We can detect indirect bias by:
1. Identifying word pairs that form a semantic axis (e.g., softball-football)
2. Measuring how other words align with this axis
3. Examining if alignment with this axis correlates with gender bias

This reveals how gender stereotypes can be encoded indirectly through word associations, even when the words themselves don't explicitly reference gender.

Let's see how this works in practice. We first measure the gender bias of the following words:

In [None]:
# Words associated with softball-football axis
softball_associations = [
    "pitcher",
    "bookkeeper",
    "receptionist",
    "nurse",
    "waitress"
]

football_associations = [
    "footballer",
    "businessman",
    "pundit",
    "maestro",
    "cleric"
]

# Calculate biases for all words
gender_biases = []
sports_biases = []
words = softball_associations + football_associations

for word in words:
    gender_bias = analyze(word, "she", "he", model)
    sports_bias = analyze(word, "softball", "football", model)
    gender_biases.append(gender_bias)
    sports_biases.append(sports_bias)

Let's plot the results:

In [None]:
#| code-fold: true
# Analyze bias along both gender and sports axes
import matplotlib.pyplot as plt
import seaborn as sns
from adjustText import adjust_text

# Create scatter plot
fig, ax = plt.subplots(figsize=(6, 6))
sns.scatterplot(x=gender_biases, y=sports_biases, ax=ax)
ax.set_xlabel("Gender Bias (she-he)")
ax.set_ylabel("Sports Bias (softball-football)")
ax.set_title("Indirect Bias Analysis: Gender vs Sports")

# Add labels for each point
texts = []
for i, word in enumerate(words):
    texts.append(ax.text(gender_biases[i], sports_biases[i], word, fontsize=12))

adjust_text(texts, arrowprops=dict(arrowstyle='-', color='gray', lw=0.5))

ax.grid(True, alpha=0.3)
plt.show()
sns.despine()

::: {.column-margin}
**Indirect Bias:**

The plot reveals a correlation: words associated with "softball" (y-axis > 0) also tend to be associated with "she" (x-axis > 0). Conversely, "football" terms align with "he".

This suggests that even if we remove explicit gender words, the *structure* of the space still encodes gender through these proxy dimensions.
:::


## Take away


Word embeddings, while powerful, inevitably capture and reflect societal biases present in the large text corpora they are trained on.

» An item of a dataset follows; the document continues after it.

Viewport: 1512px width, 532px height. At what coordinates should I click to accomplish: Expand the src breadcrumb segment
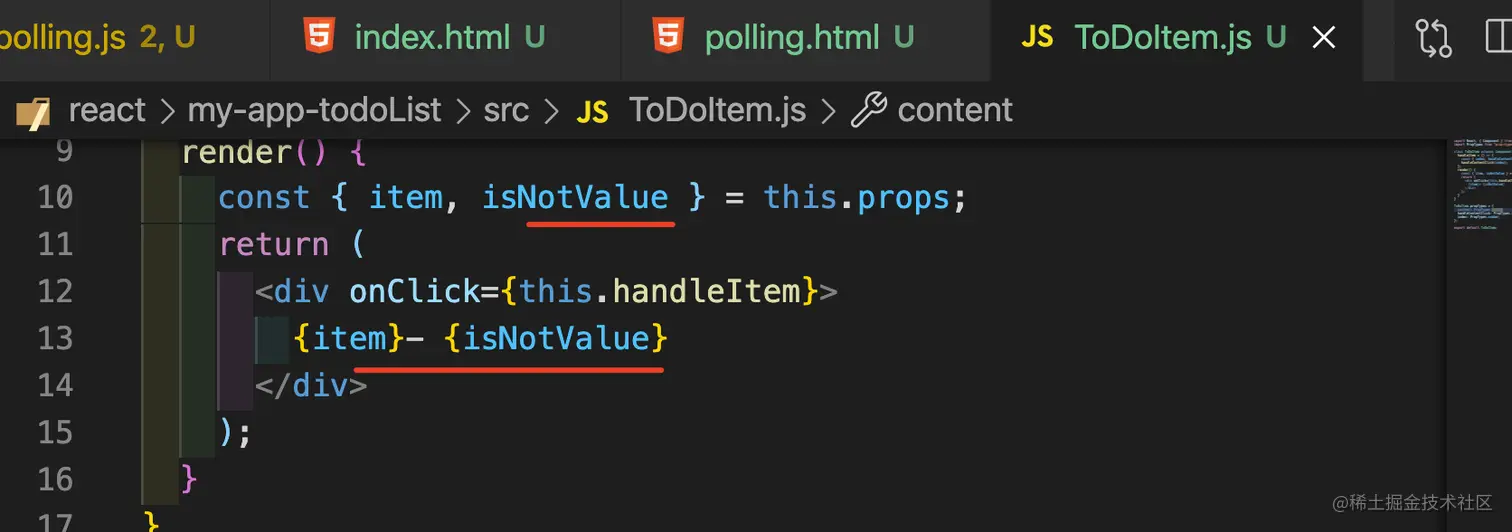(x=506, y=110)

We observed both **direct bias**, where occupations or attributes align strongly with specific gender pronouns, and **indirect bias**, where seemingly neutral concepts become gendered through their associations with other words. This analysis highlights the importance of understanding and mitigating these biases to prevent the perpetuation of stereotypes in AI systems and ensure fairness in applications like search, recommendation, and hiring.